America was in decline, at least my version of America, and Styx got that. It chewed certain big ideas—dying cities, suburban atomization, a lost and shining past—into bite-size bromides, then set them to melodies that fell somewhere between the Monkees and Foreigner. It might be said that they lamented the homogenization of American culture while, in fact, homogenizing American culture. Or it might be said (if you were me) that they nailed the prevailing zeitgeist, the fraudulent nostalgia and grandiose self-regard of the Reagan era, the synthesized stunts and fluorescent, shoulder-padded duds. They made the listener feel good about everything, including the things one should feel bad about.
And let me take this a step further: if you want to know what people were thinking and feeling and dreaming in 1981, if you’re curious
about the emotional tenor of that particular slice of our history, PT is much more useful than any of the enduring LPs of that time, Sandinista! by the Clash, for instance, or U2’s October. That’s what makes it a classic. I still feel good when I listen to Paradise Theater. I feel I have, in some obscure manner, grappled with civilization and its discontents. I have registered my protest to the unkind march of time and danced the robot while doing so.
Critics never had much patience for Styx. They were the apotheosis of late seventies prog-pop mediocrity, and so forth. Nor has history been kind. Styx has become the mullet of bands. The band’s real crime is not that they were too eager to please—though they were certainly that—but that they were too effective at pleasing. They got people to sing along. We all have a Styx in our closet, at least one. (Supertramp, anyone? Hootie & the Blowfish?) They’re reminders of who we used to be, as surely as the feathered hair and Lycra bodysuits that haunt our old photo albums.
But my larger point is that there’s no angle in hating on a particular song or band or genre.
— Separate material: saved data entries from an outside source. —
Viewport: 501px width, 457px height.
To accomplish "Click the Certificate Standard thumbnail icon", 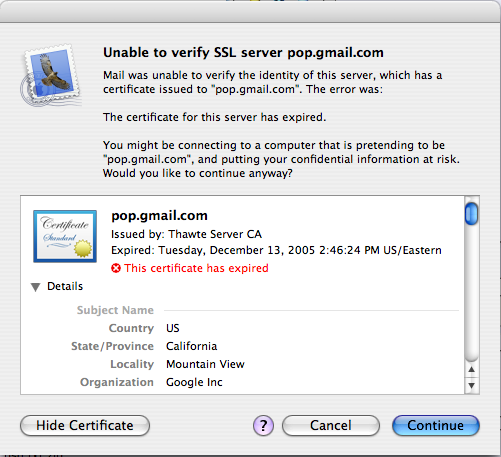I will 65,236.
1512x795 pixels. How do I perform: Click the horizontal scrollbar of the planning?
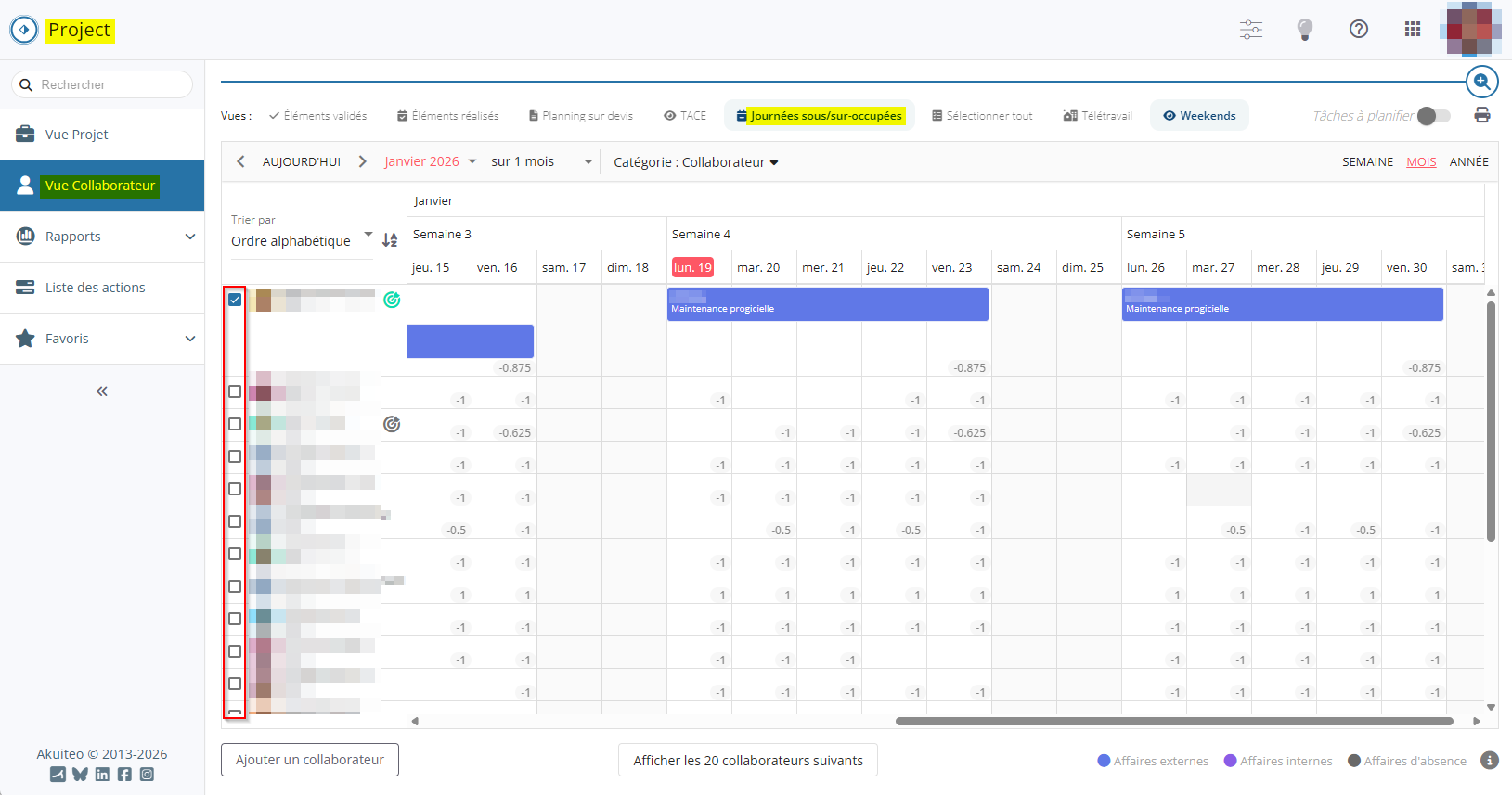coord(1173,721)
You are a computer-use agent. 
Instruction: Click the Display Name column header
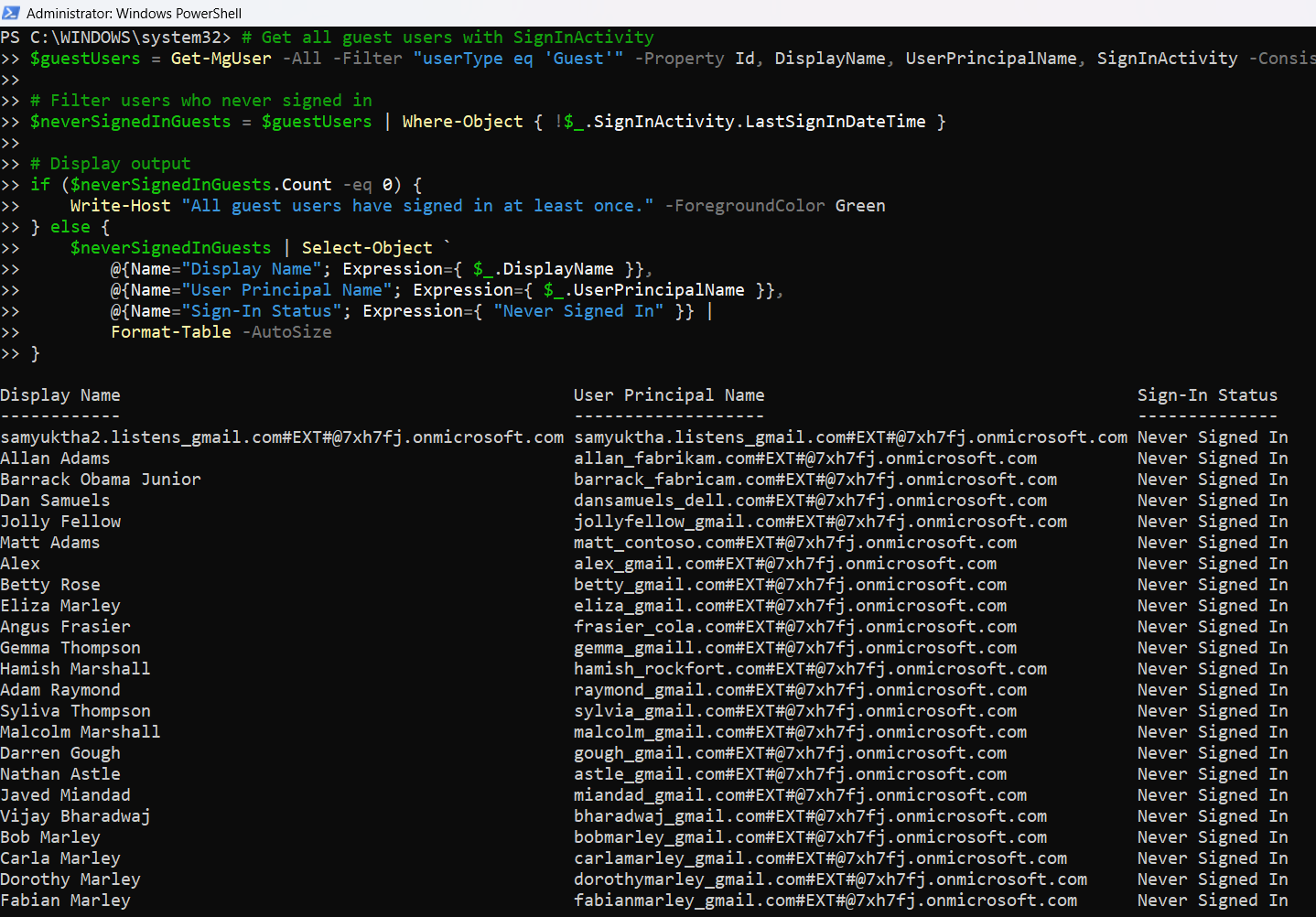pyautogui.click(x=60, y=395)
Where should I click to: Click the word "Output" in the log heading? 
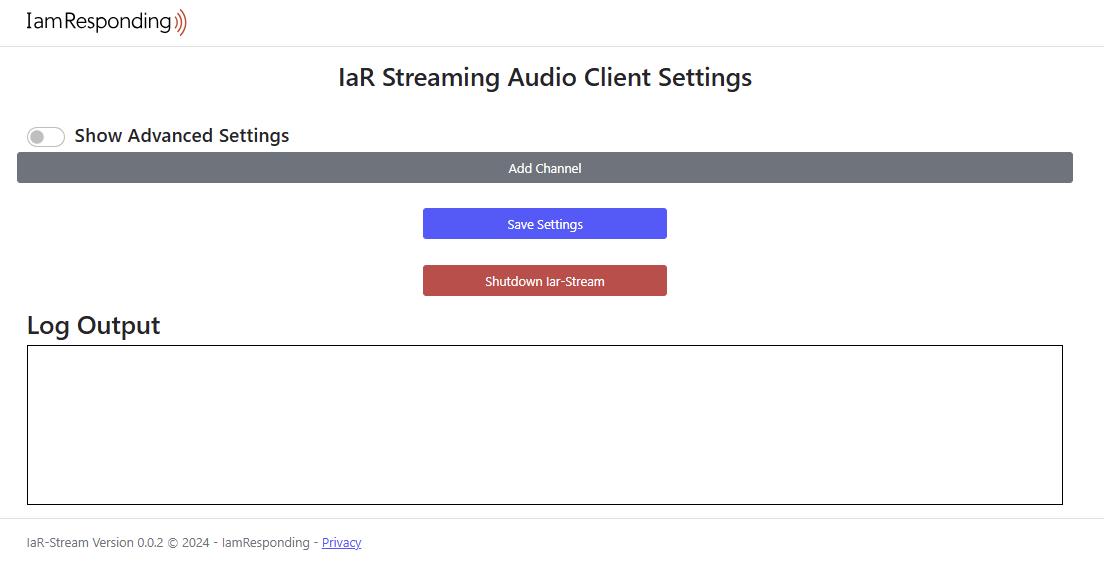[118, 326]

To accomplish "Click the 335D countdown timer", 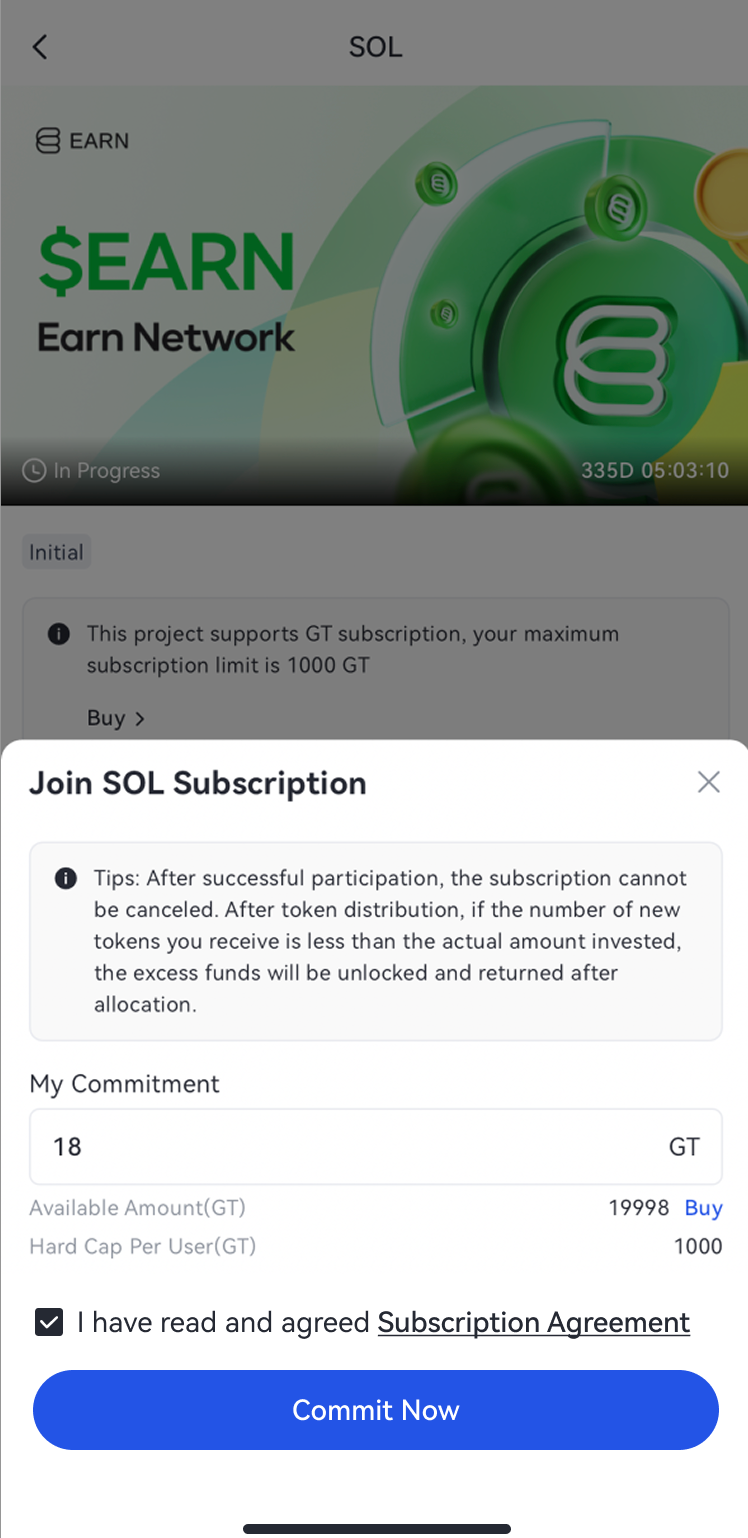I will (x=655, y=470).
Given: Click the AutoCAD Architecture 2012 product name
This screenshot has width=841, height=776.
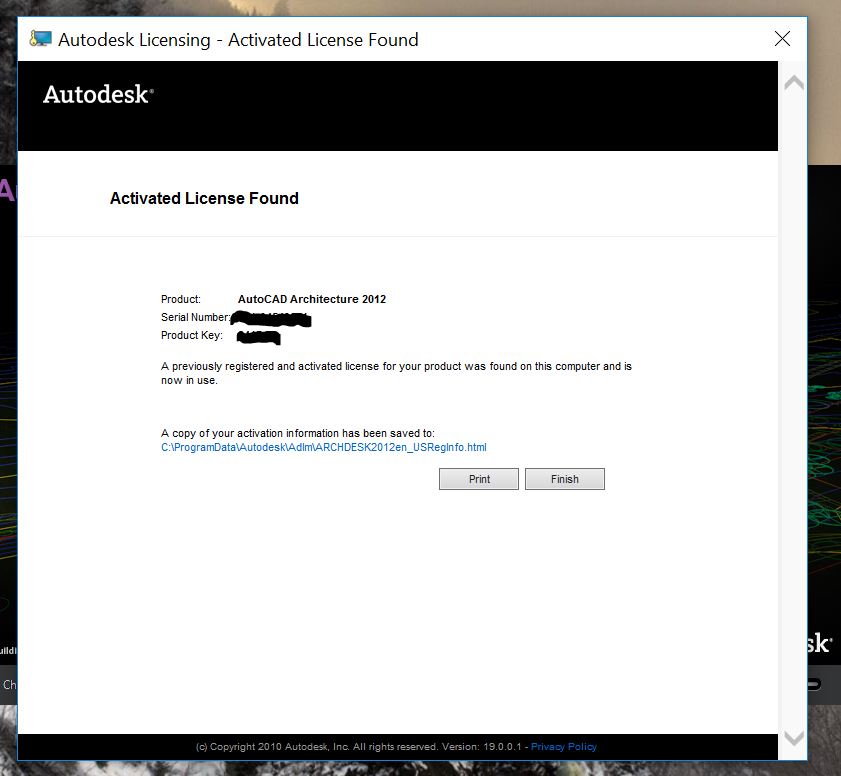Looking at the screenshot, I should coord(312,298).
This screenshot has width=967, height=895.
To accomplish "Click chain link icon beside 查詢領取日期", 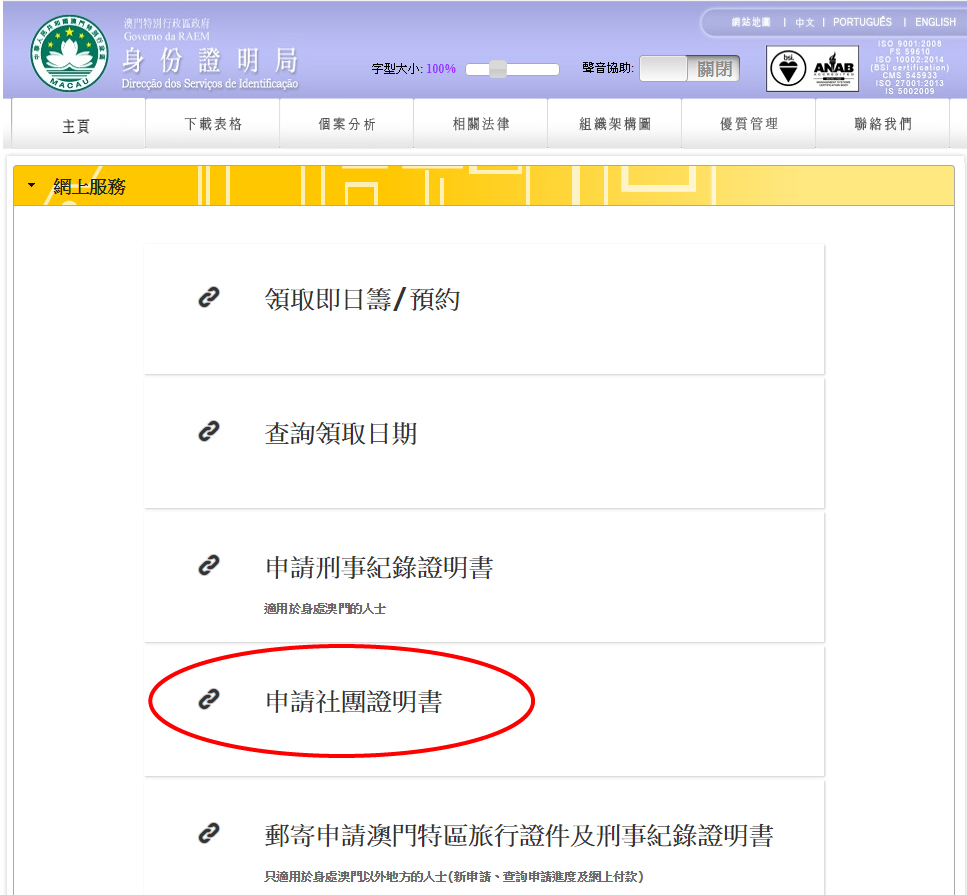I will 208,431.
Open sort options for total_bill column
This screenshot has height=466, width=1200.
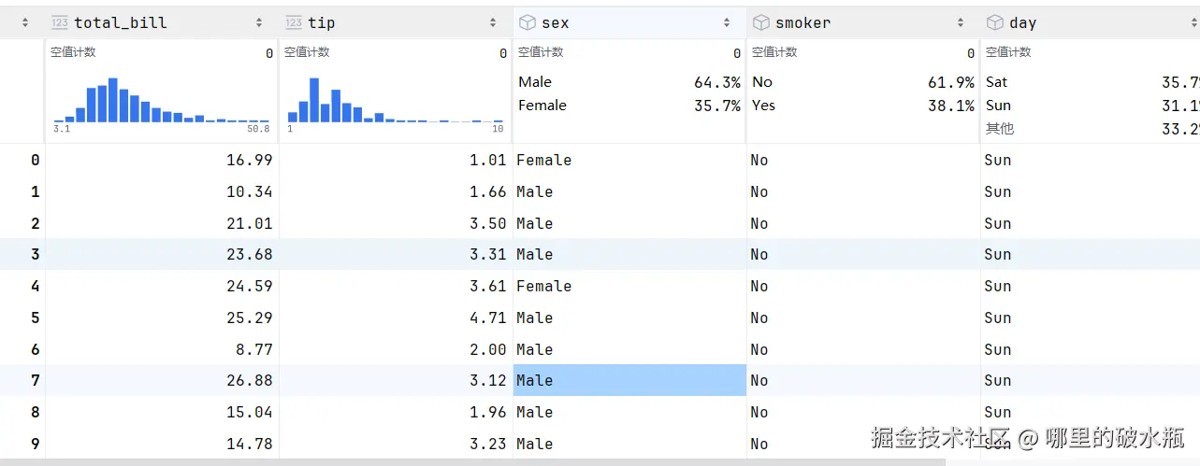pyautogui.click(x=259, y=23)
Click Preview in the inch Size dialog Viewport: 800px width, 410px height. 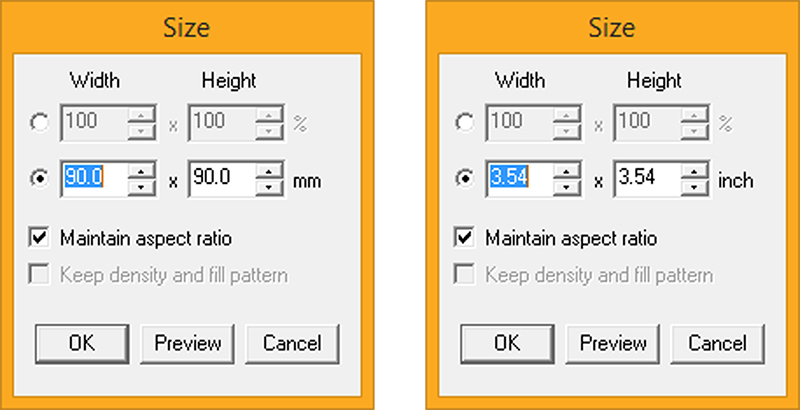[x=613, y=343]
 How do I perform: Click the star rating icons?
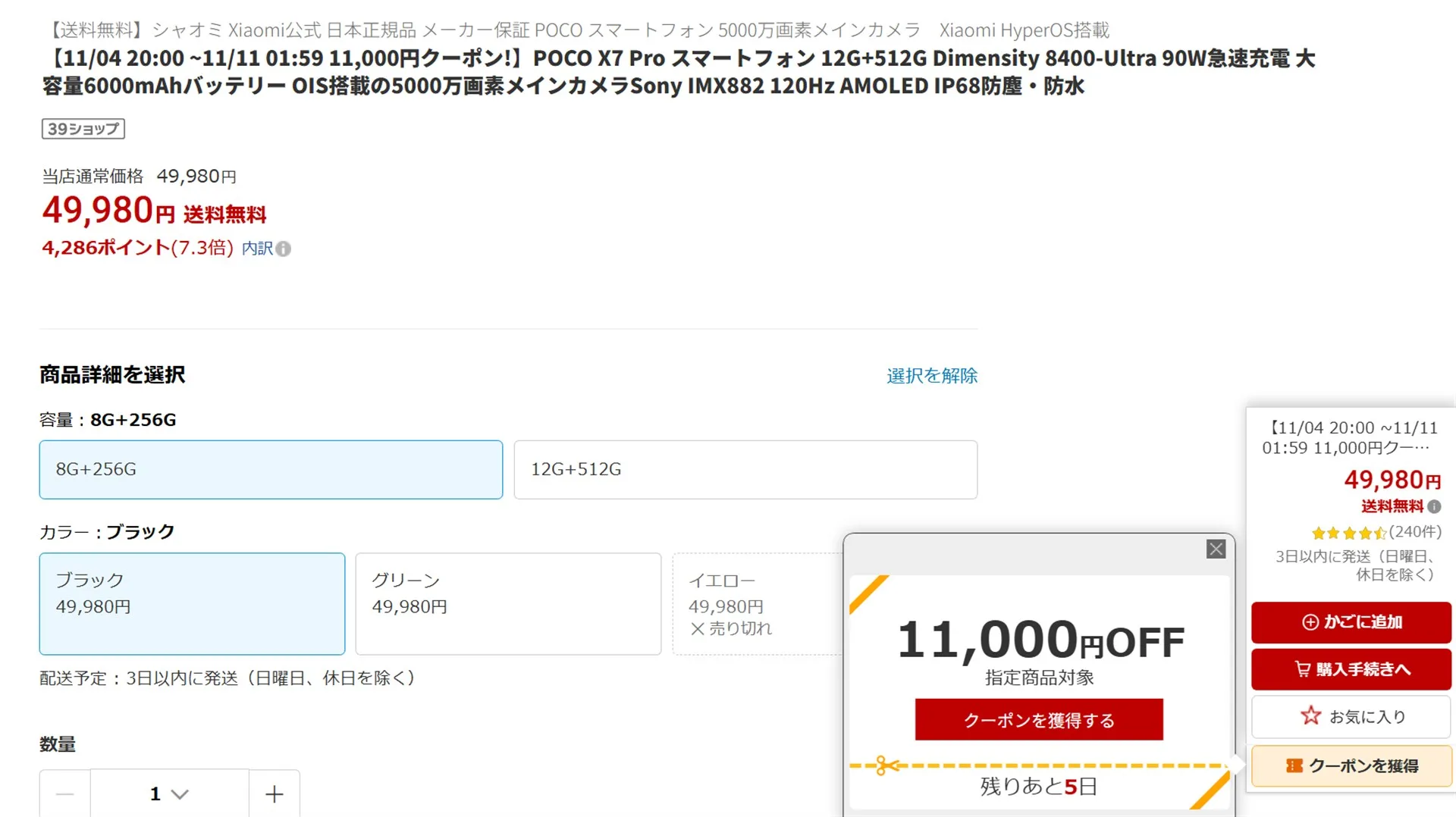tap(1348, 534)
Our species is adaptable. That’s our evolutionary trump card. If the human ear is given a chance, not cowed into snobbery, it can find rewards in almost any form of music. I think here of a line by Robert Christgau, who for many years represented the gold standard of rock critic snark. Assessing the work of Emerson, Lake & Palmer’s Brain Salad Surgery, he wrote, “The sound is so crystalline you can hear the gism as it drips off the microphone.” The line is funny, an appropriate epitaph for a trio that was Spinal Tappish in its pretense. But when I think about that album what I remember is sitting around with my pal Dale McCourt, listening to the endless onanistic glissandos and howled couplets of “Karn Evil 9” (“Welcome back my friends, to the show that never ends!”). We loved that song. And there’s no arguing with joy.